Antara Sawit dan Kepentingan Ekonomi
Di mata kebijakan ekonomi, lahan gambut sering dilihat sebagai "ruang potensial". Pemerintah pusat maupun daerah mendorong ekspansi perkebunan sawit sebagai komoditas unggulan penyumbang devisa.
Sawit memang penting secara ekonomi, namun yang jadi masalah adalah kalkulasi ekologis dan sosial yang diabaikan.
Dalam banyak kasus, kawasan gambut utuh ditetapkan menjadi area produksi. Bahkan, proyek food estate pun sempat menyasar kawasan gambut Kalimantan Tengah yang akhirnya gagal dan menyisakan kerusakan ekosistem.
Kebijakan yang tidak berbasis ekologi, minim keterlibatan warga lokal, dan terlalu mengejar target ekonomi jangka pendek, menjadi bom waktu lingkungan hidup.
Siapa yang Menjaga Ketika Negara Lalai?
Di balik semua itu, masih ada harapan. Di banyak desa pinggiran rawa, komunitas lokal berjuang memulihkan dan melindungi lahan gambut mereka. Mereka bukan akademisi, bukan pejabat, tapi ibu-ibu petani, kelompok nelayan, hingga pemuda desa.

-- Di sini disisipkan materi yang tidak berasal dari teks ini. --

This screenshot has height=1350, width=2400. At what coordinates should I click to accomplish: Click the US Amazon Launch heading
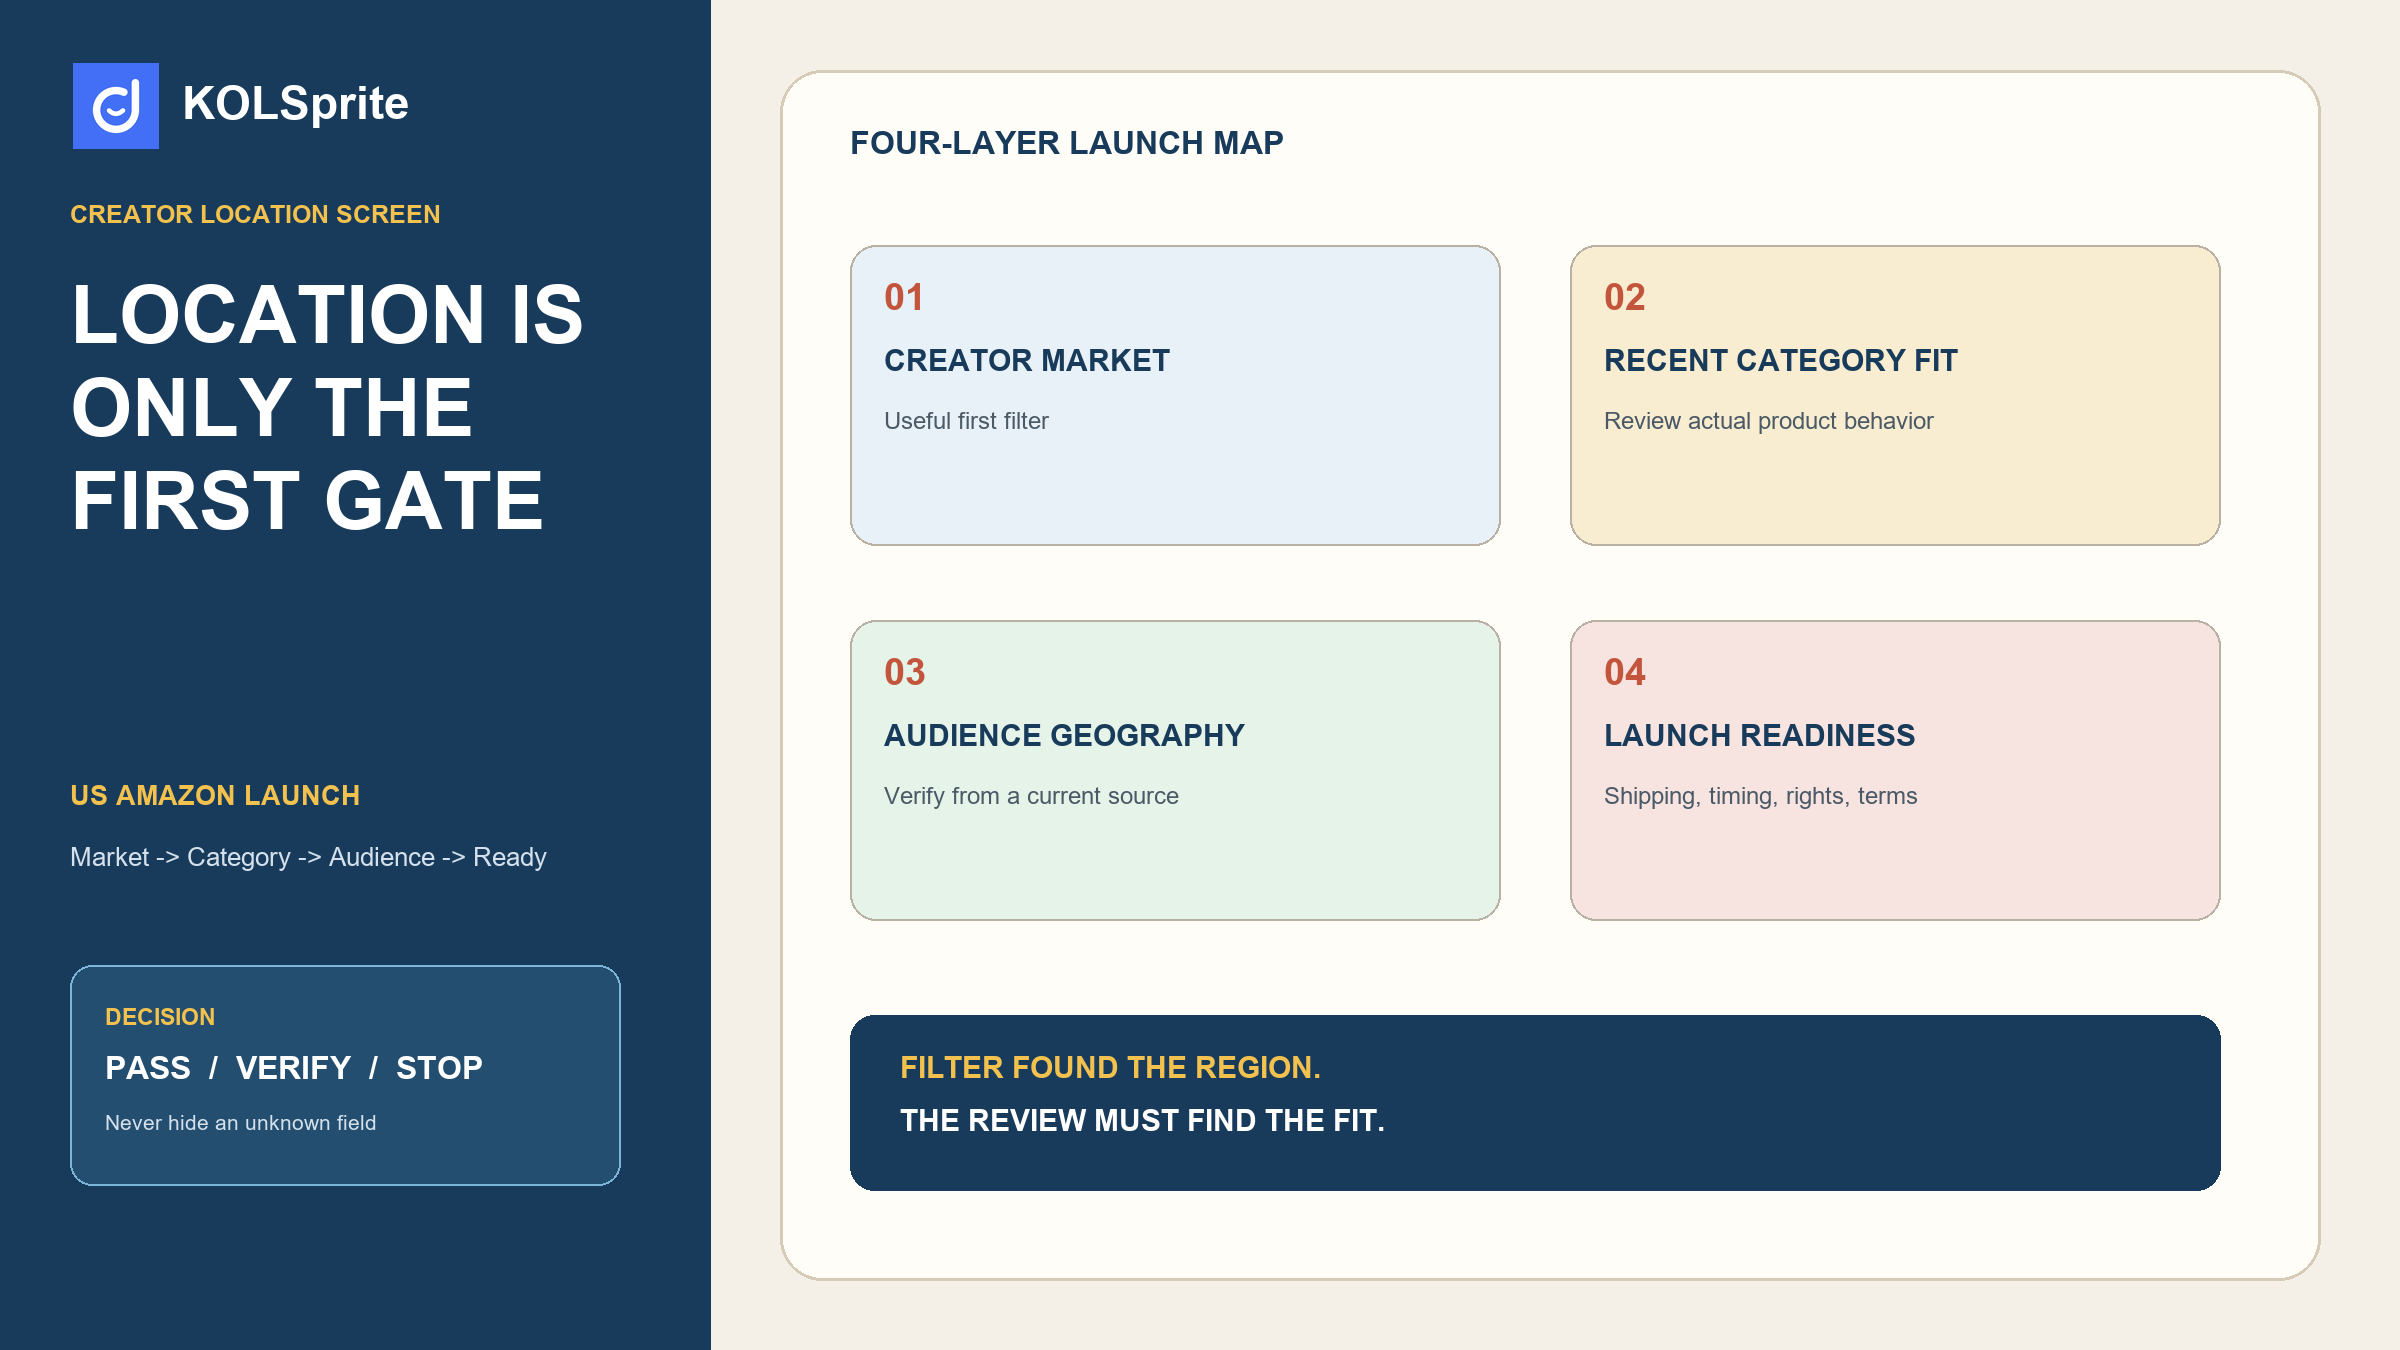215,795
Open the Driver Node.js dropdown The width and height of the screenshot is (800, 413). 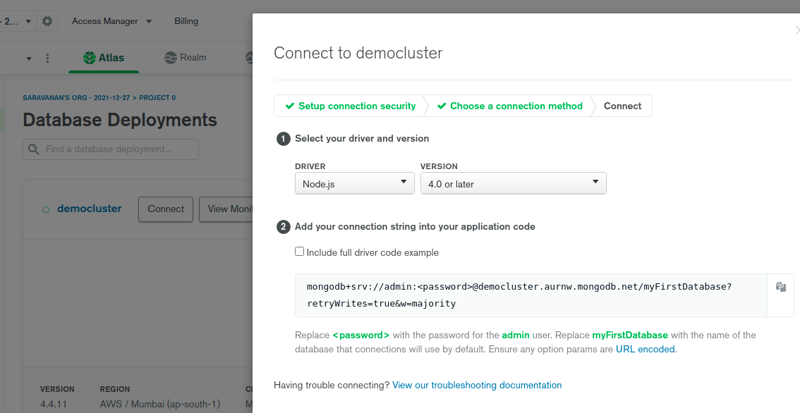tap(355, 183)
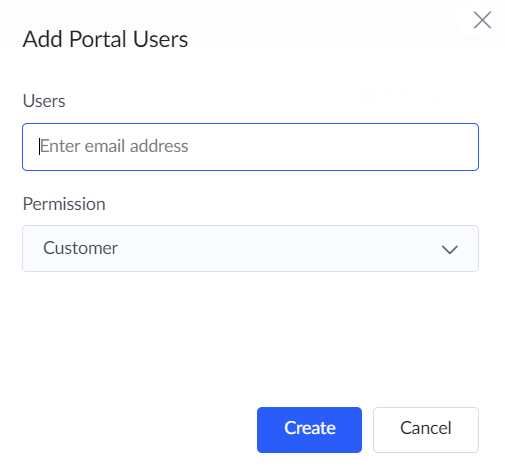Dismiss the popup with the cross icon
The image size is (505, 469).
tap(482, 20)
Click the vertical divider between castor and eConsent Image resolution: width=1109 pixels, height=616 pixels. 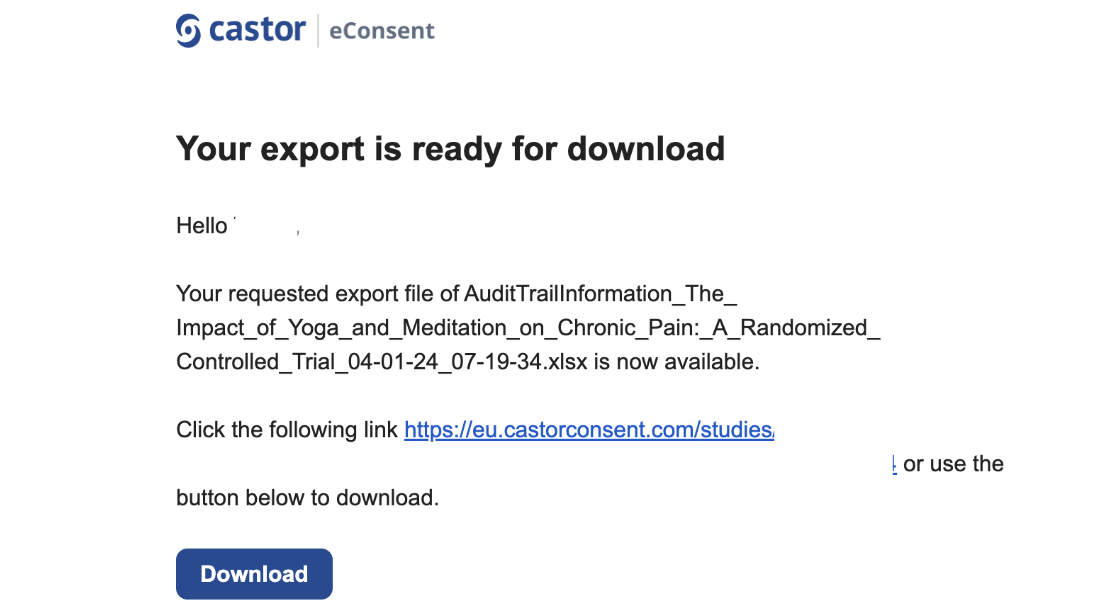point(318,30)
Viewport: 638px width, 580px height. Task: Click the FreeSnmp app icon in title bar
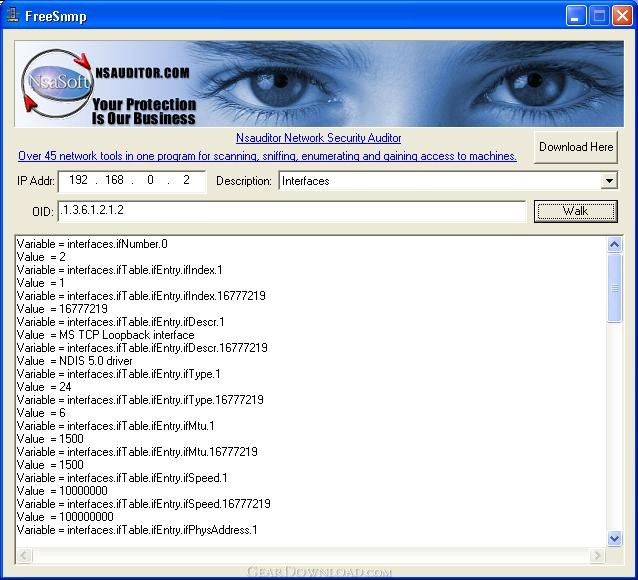pos(13,15)
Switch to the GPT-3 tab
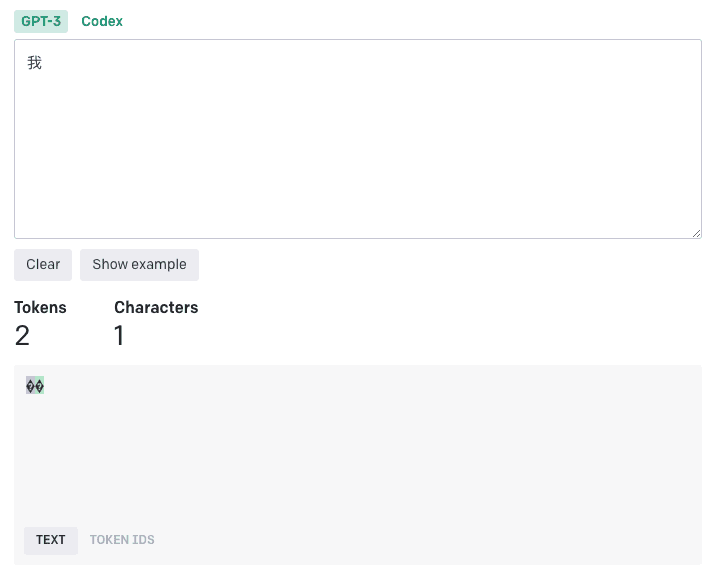 (x=41, y=21)
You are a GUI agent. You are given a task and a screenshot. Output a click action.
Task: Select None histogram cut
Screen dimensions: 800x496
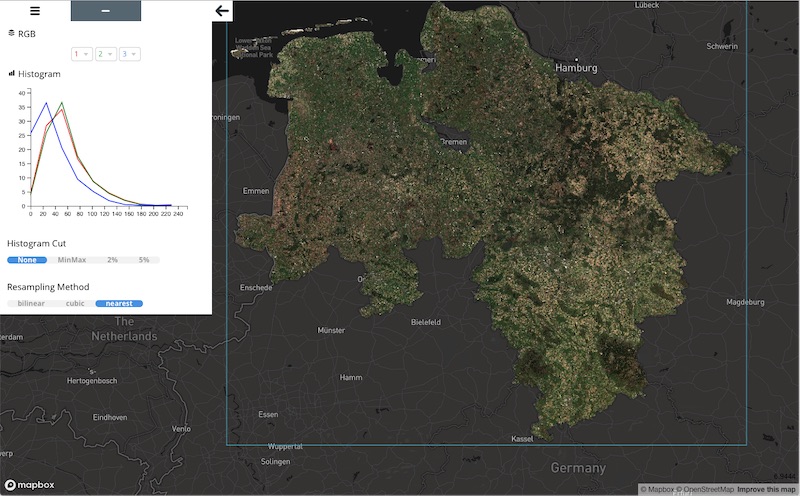click(x=27, y=260)
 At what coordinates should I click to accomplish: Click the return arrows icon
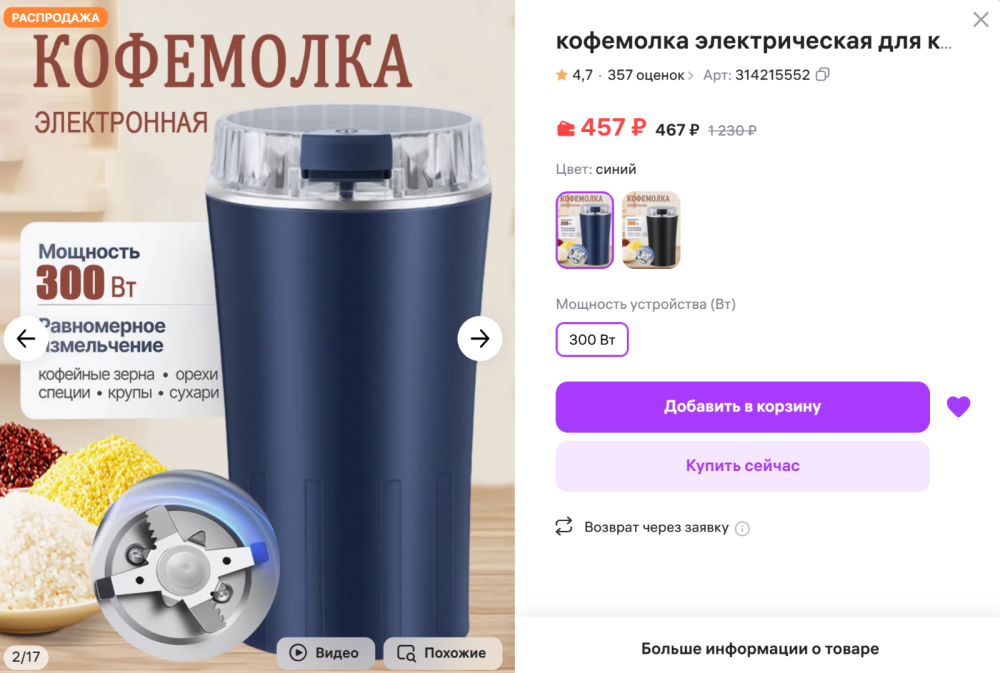tap(564, 526)
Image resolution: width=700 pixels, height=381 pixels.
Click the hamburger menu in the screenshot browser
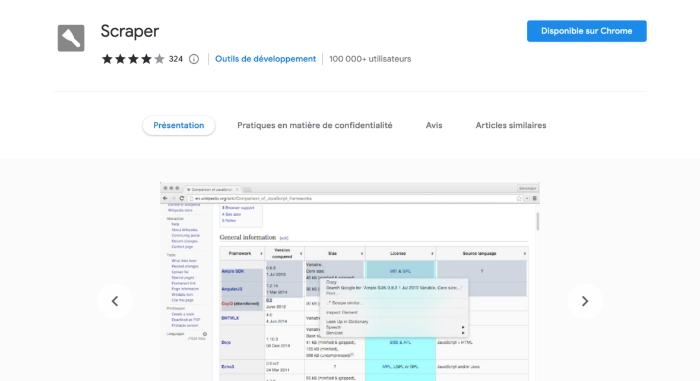(534, 198)
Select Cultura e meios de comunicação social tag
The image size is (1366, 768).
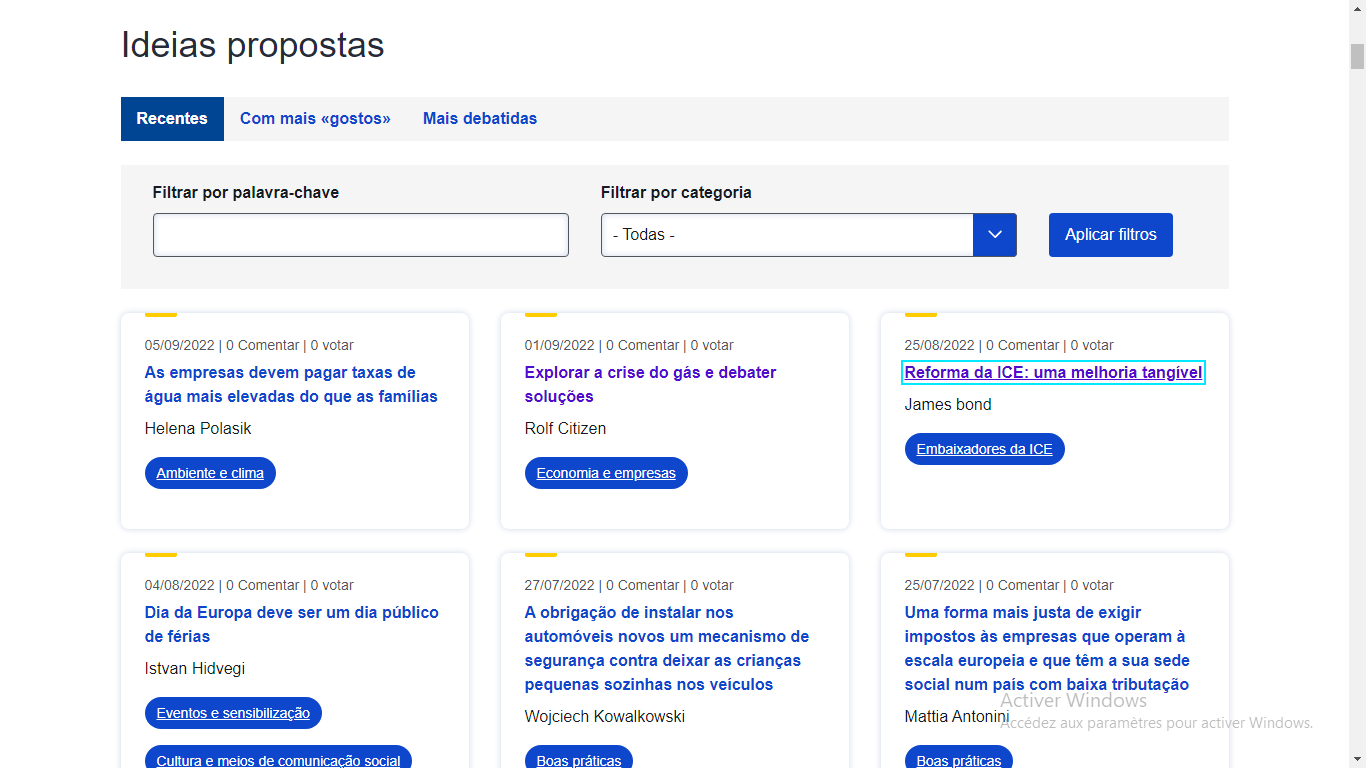(x=278, y=759)
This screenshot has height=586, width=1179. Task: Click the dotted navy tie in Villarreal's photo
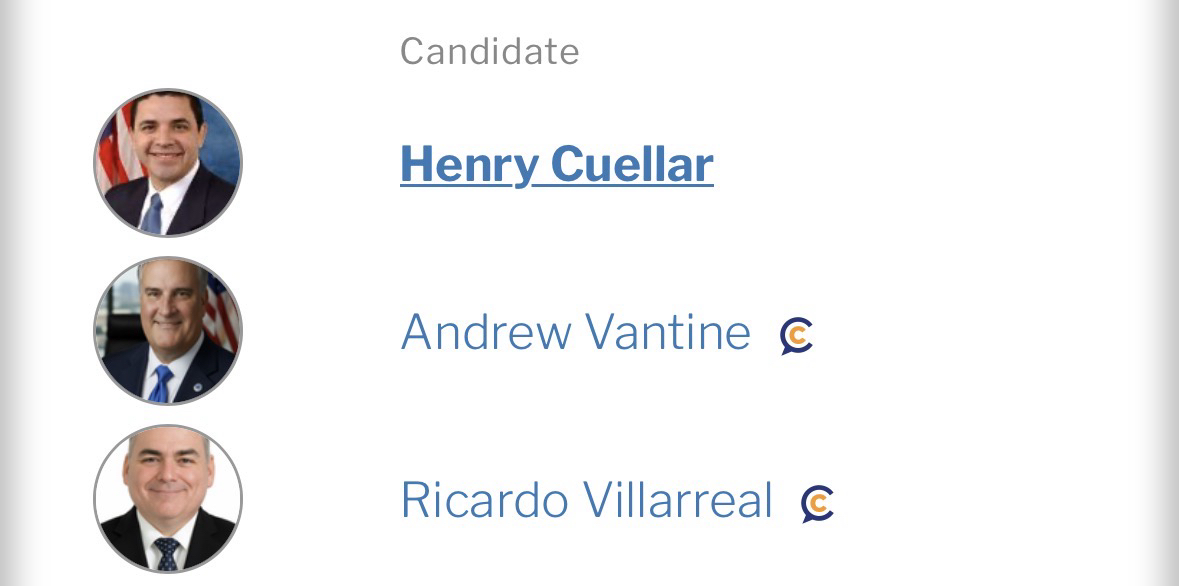(167, 553)
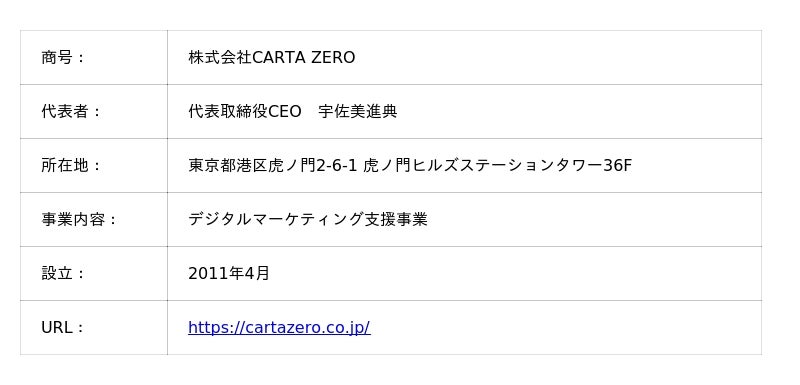Image resolution: width=800 pixels, height=385 pixels.
Task: Select the representative name 宇佐美進典
Action: (x=358, y=112)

Contohnya, di Jambi dan Kalimantan Barat, kelompok masyarakat yang didampingi pemerintah dan NGO seperti BRIN, WALHI, Yayasan Konservasi Alam Nusantara, berhasil merehabilitasi ratusan hektar gambut.
Mereka membuat sumur bor pencegah kebakaran, menanam kembali vegetasi asli, dan menjalankan ekonomi berbasis gambut berkelanjutan seperti budidaya jelutung atau kopi rawa.
Mereka membuktikan bahwa konservasi tidak butuh seragam dinas, hanya butuh kesadaran dan kolaborasi.
Ketimpangan Perhatian dan Minimnya Komitmen
Meski berperan strategis, lahan gambut jarang jadi prioritas. Dalam skema Nationally Determined Contribution (NDC) Indonesia terkait perubahan iklim, kontribusi restorasi gambut masih minim dibandingkan kehutanan atau energi.
Revisi regulasi perlindungan gambut pun kerap dipermainkan. Setelah Presiden Jokowi membentuk BRG (Badan Restorasi Gambut) pada 2016, harapan sempat tumbuh. Namun ketika lembaga ini dilebur pada 2021, banyak program restorasi mandek.
Komitmen internasional seperti Just Energy Transition Partnership (JETP) pun lebih fokus ke transisi energi, padahal mitigasi iklim tropis sangat membutuhkan penyelamatan ekosistem gambut.